Emma Carr is Deputy Director of Big Brother Watch. Follow Emma on Twitter.
Under the Coalition we have seen some of the most tech-friendly policies in decades. However, the Communications Data Bill poses a
substantial threat to the internet and subsequently, Britain’s social and
economic future. With concerns about its economic effect on business, warnings
from within Number 10, a haphazard consultation process and failures to
scrutinise existing powers, it’s time for this bill to be ditched - as a group of leading academic experts urged
yesterday.
The basic arguments behind the bill are now beginning to
collapse. We were told it was essential to catch criminals using internet
telephone services; it then emerged that British police currently receive more
data from Skype than any other country in the world. More than the U.S, more
than double Germany.
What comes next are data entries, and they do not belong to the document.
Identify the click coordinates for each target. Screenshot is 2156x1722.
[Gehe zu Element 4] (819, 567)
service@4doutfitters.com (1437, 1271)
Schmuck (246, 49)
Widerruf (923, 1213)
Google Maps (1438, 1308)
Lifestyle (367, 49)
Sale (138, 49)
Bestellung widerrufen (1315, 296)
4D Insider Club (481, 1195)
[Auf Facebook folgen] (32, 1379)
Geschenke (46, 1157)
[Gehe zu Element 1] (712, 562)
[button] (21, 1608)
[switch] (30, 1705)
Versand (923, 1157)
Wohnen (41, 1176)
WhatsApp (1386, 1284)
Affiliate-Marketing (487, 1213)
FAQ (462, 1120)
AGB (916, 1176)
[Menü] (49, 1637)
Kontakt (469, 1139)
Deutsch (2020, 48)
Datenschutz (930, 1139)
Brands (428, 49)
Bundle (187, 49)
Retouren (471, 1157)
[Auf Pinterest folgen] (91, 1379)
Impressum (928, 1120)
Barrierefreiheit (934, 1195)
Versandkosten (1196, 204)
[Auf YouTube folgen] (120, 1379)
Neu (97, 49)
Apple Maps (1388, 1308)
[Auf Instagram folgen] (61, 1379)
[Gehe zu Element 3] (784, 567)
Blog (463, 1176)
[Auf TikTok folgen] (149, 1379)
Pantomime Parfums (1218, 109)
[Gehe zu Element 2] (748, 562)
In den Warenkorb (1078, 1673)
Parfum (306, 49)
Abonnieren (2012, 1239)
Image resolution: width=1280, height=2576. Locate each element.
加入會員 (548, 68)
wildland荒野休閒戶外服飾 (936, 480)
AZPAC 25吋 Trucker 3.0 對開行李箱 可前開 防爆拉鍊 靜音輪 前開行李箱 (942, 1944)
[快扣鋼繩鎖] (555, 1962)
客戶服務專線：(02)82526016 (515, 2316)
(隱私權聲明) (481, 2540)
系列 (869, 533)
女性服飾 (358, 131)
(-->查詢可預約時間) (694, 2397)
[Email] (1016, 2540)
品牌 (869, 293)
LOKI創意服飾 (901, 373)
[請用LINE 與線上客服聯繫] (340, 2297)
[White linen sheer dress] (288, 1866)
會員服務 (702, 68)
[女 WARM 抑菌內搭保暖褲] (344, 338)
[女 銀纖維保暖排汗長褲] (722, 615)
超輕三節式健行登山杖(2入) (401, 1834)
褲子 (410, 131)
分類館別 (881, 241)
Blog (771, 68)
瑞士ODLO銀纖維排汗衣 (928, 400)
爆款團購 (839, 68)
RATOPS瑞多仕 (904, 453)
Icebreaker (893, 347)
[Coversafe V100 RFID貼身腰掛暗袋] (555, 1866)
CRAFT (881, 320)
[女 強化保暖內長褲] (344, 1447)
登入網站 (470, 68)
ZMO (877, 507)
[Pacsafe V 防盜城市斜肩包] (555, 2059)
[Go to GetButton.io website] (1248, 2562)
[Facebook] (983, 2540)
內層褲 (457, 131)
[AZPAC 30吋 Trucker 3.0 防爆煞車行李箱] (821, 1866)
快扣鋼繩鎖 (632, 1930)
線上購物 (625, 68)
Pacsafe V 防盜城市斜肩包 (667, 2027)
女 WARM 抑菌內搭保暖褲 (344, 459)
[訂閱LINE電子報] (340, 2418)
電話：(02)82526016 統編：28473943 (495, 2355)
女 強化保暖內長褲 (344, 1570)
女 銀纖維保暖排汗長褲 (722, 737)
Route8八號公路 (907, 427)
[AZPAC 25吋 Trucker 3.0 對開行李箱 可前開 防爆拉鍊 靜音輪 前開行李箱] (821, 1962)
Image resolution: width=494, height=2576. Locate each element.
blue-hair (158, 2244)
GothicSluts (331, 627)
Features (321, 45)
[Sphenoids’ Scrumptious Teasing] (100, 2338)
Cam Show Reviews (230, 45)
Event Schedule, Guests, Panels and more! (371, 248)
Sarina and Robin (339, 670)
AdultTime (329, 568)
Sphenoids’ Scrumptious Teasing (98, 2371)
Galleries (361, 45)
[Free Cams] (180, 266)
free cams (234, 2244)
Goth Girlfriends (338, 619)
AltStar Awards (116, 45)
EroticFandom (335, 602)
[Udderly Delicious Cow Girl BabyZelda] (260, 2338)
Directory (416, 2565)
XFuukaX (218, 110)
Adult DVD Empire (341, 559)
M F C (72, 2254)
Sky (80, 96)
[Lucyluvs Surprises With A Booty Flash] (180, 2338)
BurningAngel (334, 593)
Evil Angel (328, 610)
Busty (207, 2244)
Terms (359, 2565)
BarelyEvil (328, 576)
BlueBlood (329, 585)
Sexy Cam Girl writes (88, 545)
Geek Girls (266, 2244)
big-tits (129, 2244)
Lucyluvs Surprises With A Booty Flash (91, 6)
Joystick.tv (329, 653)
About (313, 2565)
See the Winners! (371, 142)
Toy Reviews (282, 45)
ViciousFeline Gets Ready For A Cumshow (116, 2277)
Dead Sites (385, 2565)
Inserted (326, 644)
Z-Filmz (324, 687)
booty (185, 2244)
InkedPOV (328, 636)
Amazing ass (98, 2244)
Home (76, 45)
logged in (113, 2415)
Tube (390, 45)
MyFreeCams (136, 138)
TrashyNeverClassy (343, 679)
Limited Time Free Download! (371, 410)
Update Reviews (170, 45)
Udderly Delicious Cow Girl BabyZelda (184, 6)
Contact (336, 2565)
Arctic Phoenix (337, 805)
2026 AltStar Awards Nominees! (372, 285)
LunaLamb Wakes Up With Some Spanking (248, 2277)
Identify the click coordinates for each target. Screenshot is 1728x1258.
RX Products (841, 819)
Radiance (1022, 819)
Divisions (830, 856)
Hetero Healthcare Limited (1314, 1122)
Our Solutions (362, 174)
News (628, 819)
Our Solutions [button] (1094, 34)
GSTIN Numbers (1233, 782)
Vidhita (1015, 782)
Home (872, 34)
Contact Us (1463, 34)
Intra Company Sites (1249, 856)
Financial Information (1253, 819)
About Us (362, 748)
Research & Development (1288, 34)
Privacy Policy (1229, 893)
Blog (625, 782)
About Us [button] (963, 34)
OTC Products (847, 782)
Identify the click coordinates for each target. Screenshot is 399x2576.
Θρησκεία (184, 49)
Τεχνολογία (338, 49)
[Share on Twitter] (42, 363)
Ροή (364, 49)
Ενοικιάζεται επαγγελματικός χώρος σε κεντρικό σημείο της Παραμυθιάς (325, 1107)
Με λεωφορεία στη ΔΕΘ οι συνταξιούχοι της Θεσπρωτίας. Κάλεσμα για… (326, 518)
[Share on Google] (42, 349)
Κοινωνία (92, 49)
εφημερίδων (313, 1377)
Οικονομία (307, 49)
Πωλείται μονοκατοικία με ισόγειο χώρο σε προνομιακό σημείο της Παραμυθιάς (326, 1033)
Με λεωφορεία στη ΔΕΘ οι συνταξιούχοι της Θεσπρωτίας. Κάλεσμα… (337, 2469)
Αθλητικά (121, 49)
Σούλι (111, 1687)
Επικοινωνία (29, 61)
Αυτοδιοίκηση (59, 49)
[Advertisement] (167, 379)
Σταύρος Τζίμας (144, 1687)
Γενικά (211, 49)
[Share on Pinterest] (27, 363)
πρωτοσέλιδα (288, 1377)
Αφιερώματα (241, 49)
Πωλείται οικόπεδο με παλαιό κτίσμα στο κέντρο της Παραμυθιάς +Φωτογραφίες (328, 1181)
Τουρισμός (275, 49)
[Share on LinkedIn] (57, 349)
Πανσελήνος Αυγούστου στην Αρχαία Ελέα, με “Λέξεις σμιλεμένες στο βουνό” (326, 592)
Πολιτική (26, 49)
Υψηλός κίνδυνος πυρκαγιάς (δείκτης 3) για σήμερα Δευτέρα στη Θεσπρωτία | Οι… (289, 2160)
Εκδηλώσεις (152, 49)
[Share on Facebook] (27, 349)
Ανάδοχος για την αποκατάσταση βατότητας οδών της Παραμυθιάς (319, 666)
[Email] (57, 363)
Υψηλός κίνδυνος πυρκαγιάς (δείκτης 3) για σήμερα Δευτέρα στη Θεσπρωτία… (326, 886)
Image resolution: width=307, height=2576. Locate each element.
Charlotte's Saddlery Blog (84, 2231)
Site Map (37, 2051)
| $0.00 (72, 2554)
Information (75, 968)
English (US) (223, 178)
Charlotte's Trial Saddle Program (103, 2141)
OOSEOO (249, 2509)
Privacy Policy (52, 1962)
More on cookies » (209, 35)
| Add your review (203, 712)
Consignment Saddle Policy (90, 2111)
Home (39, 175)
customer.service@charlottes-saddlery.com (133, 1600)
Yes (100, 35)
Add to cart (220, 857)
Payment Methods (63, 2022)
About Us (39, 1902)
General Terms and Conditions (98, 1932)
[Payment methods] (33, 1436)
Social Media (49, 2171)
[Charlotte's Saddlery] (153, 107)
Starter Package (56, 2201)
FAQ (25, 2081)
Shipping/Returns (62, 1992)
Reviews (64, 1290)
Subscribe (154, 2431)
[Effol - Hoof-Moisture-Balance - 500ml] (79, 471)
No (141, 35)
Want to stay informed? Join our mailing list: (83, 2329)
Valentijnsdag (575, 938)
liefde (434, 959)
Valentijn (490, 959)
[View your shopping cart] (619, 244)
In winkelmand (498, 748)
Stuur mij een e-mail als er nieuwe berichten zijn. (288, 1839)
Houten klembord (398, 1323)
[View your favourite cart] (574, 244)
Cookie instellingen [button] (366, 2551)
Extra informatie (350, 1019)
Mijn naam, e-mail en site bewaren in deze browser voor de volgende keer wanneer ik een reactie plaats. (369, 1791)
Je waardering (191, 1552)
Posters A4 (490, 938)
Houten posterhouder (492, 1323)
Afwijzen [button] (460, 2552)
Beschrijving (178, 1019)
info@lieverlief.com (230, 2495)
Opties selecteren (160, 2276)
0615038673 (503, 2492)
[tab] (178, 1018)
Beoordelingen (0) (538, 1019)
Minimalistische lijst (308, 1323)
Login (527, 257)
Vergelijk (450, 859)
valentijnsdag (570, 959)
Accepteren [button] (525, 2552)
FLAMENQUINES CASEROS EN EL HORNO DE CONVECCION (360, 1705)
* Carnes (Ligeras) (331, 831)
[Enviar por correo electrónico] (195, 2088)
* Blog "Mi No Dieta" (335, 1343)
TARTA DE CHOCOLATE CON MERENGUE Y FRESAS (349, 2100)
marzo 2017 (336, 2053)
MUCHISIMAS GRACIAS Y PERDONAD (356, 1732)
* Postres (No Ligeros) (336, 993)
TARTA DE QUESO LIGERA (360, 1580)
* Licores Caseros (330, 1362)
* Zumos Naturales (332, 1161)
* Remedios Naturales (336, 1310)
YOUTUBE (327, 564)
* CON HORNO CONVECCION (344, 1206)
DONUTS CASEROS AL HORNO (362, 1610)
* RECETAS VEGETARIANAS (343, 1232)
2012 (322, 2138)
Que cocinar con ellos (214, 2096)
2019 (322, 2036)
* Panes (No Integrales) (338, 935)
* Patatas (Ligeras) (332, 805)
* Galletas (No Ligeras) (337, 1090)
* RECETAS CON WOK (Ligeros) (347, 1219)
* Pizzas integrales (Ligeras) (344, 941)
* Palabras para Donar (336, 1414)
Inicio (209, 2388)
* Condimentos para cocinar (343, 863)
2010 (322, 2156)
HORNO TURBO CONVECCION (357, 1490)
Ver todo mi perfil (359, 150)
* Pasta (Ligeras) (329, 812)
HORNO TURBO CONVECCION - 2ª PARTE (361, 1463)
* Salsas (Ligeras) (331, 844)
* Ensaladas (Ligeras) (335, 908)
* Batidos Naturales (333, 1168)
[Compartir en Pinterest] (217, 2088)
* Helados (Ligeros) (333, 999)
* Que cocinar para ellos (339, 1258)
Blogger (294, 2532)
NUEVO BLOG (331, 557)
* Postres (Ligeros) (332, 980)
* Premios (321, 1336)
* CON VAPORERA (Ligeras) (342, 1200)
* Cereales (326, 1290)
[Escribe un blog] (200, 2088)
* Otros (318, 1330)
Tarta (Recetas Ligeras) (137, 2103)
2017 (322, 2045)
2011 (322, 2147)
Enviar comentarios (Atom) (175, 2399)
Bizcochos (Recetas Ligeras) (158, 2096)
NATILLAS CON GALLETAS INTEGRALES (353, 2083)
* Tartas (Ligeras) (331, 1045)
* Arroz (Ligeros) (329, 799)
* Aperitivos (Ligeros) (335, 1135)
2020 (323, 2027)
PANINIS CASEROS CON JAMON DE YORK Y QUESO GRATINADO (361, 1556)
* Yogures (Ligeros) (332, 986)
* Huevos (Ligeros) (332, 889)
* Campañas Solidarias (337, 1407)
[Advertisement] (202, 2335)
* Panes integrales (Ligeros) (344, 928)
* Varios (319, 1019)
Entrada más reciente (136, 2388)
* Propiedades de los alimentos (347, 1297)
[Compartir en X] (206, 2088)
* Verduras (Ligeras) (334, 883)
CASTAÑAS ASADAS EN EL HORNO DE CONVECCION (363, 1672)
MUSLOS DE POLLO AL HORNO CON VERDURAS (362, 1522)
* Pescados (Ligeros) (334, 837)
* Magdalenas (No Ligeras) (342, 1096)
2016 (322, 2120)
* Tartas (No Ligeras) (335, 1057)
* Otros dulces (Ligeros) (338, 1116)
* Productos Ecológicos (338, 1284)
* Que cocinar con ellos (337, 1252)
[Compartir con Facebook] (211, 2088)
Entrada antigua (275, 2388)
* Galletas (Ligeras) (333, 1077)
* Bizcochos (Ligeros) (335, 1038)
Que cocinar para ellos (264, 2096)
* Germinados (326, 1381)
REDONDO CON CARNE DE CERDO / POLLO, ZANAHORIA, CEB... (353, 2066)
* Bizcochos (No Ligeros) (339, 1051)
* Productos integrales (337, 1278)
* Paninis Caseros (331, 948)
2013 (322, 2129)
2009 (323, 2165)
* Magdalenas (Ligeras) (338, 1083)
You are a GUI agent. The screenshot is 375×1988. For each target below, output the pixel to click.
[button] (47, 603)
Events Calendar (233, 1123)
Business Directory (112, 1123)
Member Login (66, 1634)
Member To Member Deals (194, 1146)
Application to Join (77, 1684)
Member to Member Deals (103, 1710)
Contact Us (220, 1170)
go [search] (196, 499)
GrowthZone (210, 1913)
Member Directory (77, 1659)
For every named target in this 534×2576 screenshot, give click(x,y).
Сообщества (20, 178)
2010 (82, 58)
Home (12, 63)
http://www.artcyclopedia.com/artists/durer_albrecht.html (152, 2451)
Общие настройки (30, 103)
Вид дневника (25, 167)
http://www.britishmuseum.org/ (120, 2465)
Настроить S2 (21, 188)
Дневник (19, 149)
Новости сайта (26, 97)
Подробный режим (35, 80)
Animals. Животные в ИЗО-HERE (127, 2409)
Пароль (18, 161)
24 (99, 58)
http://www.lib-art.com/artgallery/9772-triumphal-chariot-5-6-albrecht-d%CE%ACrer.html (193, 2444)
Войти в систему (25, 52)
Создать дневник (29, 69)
This mirrors what we already knew about Google and Twitter
– companies do cooperate with the police. And of course, since when have laws
from Britain applied to companies based in the U.S?
Whether or not it is the same bill that Jacqui Smith proposed in
2008 (when she ruled out a central database), the wider impact could be
catastrophic. The Coalition
for a Digital Economy warned that it would make Britain a much less
attractive place to start and grow a business, for fear of a Whitehall official
one day arriving and saying you had to change the way your business works to
provide the data the Home Office wants.
As well as a badly managed
consultation process, there has been little in-depth scrutiny of existing
legislation and powers. Research
published by Big Brother Watch has shown how
communications data is used across police forces, and makes clear that there are
significant inconsistencies in the way that communications data is being treated. Furthermore,
it emphasises how it is almost impossible to form a measured view of how the
current system is operating, given the huge discrepancies in the way forces are
recording how they use Communications Data.